La tripanofobia es el miedo irracional a las agujas e inyecciones. En estos momentos en que que el país entero cabe en un jeringuilla, las historias de los tripanofóbicos se multiplican de un lugar a otros: esos que hay que darle terapia para que permitan que los inyecten o aguantarlos para que no tiemblen como una gelatina ante la visión de la aguja. A través de mi historia he conocido personas que palidecen al solo mencionar la palabra vacuna.
Vivo en un biplantas. En la primera hay un consultorio médico y en la segunda mi casa. No resulta extraño que a media mañana escuche por las ventanas el grito de un niño asustado ante la visión de la jeringuilla y a una madre que lo consuela al decirle que no duele, que es como una picada de mosquito, para que la enfermera pueda vacunarlo.
Incluso, algunas veces, cuando bajo a alcanzarle algún fajo de recetas o un legajo de historias clínicas a mi mamá, la doctora del consultorio, observo a adultos que tiemblan cual gelatina cuando sienten el frío algodón en el brazo como prólogo del pinchazo.
A cada rato en la escuela primaria nos anunciaban que vendrían unas señoras para inyectarnos. En dichos momentos de tensión, todos se miraban a los ojos en búsqueda de una señal de miedo en los otros. Si la hallaban, resultaba inevitable la burla, el “chucho”, como una manera de ocultar el temor propio.
Cuando nos pedían que formáramos una fila para comenzar el proceso, todas las miradas estaban fijas en la mueca de quien le tocara el turno. Era una prueba de valor. Recuerdo que cuando vacunaron a uno de mi aula, alguien le preguntó si le había dolido.
En vez de contestar, hizo el gesto universal para demostrar fortaleza: subió los brazos y los dobló. Había olvidado lo reciente del pinchazo y del hueco de la herida salió un chorro de sangre que le manchó la manga de la camisa.
Otros sí padecían verdaderos ataques de pánico. Desde que por la puerta del aula entraban las enfermeras, se ponían del mismo color blanco almidonado de sus uniformes. Entonces se comían las uñas, masticaban las punta de la pañoleta, la goma de los lápices.
Cuando el personal médico colocaba el instrumental encima de una mesa, se levantaban del asiento, se pegaban a la salida de la habitación para tener una ruta de escape lo más próxima posible.

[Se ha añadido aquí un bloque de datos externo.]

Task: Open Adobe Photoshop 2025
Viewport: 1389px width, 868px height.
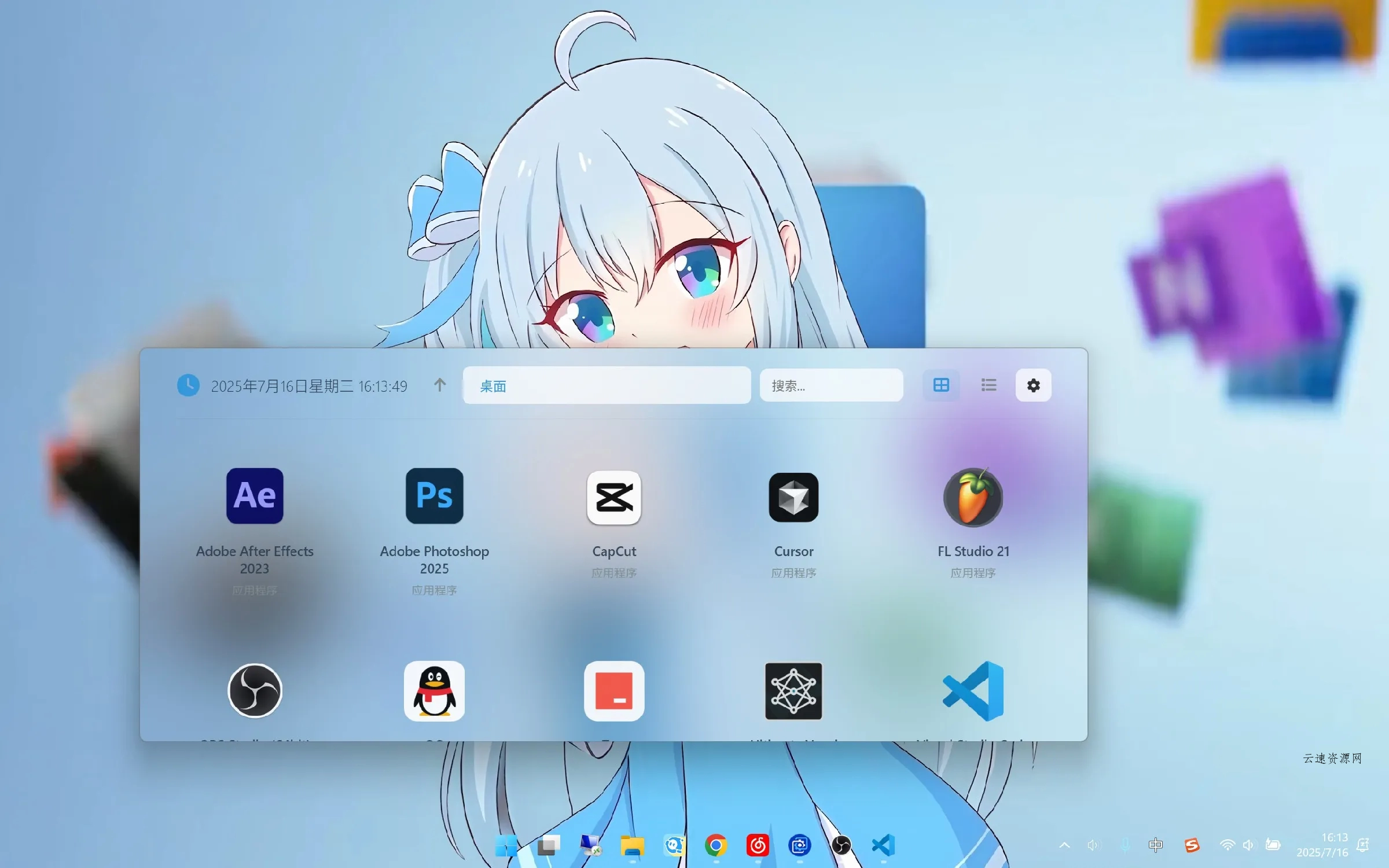Action: click(434, 496)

A algunos cada vez que le acercaban la jeringuilla retrocedían, como un juego de los “agarraos”. Me contaron, porque dicha reacción nunca la atestigüé, que existieron quienes huyeron despavoridos y no pararon de correr hasta estar a varias cuadras de la escuela.
Muchos llevamos la marca de las vacunas. Hondonadas, rasgaduras, agujeros en la piel, casi imperceptibles para quienes no seamos nosotros mismos; pero están ahí, al igual que las cicatrices de cuando aprendes a montar bicicleta o a trepar muros o matas de mango. No obstante, sí las segundas son solo recuerdos personales, indicios de historias individuales; las primeras, son colectivas, una marca país, una marca mundo.
Dentro de poco una nueva se incorporará a las antiguas y nos regalará un relato para que, cuando miremos hacia atrás, concibamos del período pandémico solo como otra historia más que contar. La tripanofobia no puede deternernos.